Work item
Print exactly those lines that run from the beginning of the data to the line bearing "Politikkområder (445, 170)", inclusive.

Extracted material
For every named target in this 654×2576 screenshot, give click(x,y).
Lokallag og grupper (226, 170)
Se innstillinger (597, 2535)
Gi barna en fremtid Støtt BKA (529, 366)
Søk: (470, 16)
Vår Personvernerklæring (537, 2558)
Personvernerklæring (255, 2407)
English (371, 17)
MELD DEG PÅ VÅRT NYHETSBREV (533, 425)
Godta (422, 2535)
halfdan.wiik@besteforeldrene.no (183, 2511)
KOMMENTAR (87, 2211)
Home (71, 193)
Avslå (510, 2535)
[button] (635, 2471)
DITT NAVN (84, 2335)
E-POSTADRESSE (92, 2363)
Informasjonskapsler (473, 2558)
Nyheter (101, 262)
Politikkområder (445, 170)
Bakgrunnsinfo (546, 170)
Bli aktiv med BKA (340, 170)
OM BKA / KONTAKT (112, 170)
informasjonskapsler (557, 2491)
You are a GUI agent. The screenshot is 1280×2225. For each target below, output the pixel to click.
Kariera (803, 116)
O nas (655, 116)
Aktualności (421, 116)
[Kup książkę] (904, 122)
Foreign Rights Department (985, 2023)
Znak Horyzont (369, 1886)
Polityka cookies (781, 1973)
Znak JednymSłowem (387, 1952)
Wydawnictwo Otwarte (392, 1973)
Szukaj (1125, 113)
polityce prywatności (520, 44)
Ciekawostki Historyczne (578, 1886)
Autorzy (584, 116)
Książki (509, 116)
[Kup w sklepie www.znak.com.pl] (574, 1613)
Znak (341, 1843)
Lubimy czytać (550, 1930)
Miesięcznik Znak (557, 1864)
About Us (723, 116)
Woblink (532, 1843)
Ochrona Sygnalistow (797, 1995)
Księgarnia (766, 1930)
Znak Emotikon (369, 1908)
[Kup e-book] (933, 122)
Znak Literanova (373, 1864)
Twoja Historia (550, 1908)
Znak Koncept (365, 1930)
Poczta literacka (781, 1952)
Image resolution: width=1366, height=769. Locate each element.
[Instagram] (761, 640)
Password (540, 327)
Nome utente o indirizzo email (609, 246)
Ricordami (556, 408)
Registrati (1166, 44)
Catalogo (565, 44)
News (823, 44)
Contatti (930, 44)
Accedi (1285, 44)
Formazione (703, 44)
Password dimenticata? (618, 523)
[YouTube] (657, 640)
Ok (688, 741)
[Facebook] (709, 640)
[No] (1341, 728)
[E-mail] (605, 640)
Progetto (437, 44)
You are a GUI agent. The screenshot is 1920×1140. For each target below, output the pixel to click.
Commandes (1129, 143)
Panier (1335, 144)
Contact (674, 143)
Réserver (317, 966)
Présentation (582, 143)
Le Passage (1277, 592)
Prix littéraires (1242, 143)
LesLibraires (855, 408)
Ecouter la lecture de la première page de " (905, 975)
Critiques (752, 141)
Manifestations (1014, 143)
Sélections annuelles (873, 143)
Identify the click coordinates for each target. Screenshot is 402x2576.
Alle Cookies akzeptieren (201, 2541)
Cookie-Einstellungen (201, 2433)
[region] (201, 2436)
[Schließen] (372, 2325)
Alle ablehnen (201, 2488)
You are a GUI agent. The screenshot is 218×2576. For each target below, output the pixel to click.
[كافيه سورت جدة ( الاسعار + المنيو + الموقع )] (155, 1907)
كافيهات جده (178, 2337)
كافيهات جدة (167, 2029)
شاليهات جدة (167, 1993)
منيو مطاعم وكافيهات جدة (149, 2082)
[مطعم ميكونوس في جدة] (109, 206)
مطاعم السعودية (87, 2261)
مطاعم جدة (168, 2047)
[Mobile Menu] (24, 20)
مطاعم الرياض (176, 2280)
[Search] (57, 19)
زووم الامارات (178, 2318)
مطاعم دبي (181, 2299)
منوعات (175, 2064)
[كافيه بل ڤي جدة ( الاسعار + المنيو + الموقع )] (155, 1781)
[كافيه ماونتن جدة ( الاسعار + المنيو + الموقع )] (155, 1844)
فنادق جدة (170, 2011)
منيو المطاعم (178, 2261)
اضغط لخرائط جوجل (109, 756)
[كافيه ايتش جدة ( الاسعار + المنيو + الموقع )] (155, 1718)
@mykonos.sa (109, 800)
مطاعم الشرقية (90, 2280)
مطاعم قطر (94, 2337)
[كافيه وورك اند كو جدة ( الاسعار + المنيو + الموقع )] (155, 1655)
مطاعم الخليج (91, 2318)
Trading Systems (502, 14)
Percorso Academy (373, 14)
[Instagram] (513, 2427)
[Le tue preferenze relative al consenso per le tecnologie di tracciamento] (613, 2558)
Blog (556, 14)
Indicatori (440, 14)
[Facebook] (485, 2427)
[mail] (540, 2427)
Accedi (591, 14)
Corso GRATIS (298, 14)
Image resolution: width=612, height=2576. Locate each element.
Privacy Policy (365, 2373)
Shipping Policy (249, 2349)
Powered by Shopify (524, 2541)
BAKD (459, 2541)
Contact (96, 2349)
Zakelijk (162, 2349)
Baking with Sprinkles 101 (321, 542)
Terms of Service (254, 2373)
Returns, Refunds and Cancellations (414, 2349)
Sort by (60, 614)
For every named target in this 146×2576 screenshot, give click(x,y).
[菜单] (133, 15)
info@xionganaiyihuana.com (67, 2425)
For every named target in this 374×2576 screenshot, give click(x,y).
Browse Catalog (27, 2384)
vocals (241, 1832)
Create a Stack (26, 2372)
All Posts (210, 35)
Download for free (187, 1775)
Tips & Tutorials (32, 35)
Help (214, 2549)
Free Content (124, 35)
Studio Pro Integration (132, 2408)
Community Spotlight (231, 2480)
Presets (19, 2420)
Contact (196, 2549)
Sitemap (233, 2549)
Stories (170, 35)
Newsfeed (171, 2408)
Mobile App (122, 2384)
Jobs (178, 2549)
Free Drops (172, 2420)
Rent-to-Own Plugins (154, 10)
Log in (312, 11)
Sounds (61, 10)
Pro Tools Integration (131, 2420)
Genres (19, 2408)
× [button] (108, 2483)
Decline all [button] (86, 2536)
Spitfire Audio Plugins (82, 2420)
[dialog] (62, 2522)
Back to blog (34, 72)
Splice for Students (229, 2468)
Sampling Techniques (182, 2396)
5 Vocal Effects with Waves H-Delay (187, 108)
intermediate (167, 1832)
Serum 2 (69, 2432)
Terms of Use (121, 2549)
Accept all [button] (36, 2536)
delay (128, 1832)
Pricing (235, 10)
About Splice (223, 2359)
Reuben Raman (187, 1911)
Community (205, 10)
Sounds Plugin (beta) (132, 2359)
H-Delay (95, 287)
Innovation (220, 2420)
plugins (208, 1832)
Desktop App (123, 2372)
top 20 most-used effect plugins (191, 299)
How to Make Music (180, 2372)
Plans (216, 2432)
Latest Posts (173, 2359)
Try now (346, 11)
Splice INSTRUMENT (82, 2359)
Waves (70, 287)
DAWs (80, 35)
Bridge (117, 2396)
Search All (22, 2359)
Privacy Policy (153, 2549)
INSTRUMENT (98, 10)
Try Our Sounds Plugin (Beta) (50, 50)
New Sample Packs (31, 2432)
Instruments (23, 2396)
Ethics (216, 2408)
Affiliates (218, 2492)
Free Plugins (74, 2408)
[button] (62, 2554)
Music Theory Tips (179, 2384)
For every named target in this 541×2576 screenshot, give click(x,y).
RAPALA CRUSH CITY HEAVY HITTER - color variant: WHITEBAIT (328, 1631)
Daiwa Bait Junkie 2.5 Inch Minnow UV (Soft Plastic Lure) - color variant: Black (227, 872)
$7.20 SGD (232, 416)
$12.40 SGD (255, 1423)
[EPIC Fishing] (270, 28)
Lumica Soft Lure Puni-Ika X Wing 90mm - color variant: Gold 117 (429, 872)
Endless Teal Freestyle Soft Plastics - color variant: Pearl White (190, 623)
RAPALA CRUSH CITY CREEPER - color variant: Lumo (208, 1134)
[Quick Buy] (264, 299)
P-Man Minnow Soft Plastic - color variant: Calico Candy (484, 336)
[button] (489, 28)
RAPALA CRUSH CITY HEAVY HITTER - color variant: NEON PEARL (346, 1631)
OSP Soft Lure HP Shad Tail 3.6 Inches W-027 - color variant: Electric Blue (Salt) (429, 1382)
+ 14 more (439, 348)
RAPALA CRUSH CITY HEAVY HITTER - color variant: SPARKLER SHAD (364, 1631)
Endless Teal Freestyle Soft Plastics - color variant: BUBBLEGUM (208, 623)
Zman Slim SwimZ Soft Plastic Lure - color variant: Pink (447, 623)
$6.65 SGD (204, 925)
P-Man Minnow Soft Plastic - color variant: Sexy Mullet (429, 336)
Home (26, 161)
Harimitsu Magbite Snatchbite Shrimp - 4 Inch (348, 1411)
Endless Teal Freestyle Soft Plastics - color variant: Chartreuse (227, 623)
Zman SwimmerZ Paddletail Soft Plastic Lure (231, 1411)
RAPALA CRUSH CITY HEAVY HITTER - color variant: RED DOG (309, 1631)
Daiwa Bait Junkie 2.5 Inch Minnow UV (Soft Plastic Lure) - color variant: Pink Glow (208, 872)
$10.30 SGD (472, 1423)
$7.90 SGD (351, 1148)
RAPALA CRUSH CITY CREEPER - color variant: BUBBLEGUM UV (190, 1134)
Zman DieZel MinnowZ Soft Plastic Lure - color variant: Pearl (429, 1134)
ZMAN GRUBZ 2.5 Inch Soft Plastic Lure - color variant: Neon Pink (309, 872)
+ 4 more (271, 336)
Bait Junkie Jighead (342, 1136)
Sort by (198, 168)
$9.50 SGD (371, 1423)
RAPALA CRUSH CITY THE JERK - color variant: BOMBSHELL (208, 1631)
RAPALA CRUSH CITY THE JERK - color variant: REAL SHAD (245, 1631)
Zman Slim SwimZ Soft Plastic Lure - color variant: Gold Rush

Task response
For every named target in this 654×2576 screenshot, give click(x,y).
Lokallag og grupper (226, 170)
Se innstillinger (597, 2535)
Gi barna en fremtid Støtt BKA (529, 366)
Søk: (470, 16)
Vår Personvernerklæring (537, 2558)
Personvernerklæring (255, 2407)
English (371, 17)
MELD DEG PÅ VÅRT NYHETSBREV (533, 425)
Godta (422, 2535)
halfdan.wiik@besteforeldrene.no (183, 2511)
KOMMENTAR (87, 2211)
Home (71, 193)
Avslå (510, 2535)
[button] (635, 2471)
DITT NAVN (84, 2335)
E-POSTADRESSE (92, 2363)
Informasjonskapsler (473, 2558)
Nyheter (101, 262)
Politikkområder (445, 170)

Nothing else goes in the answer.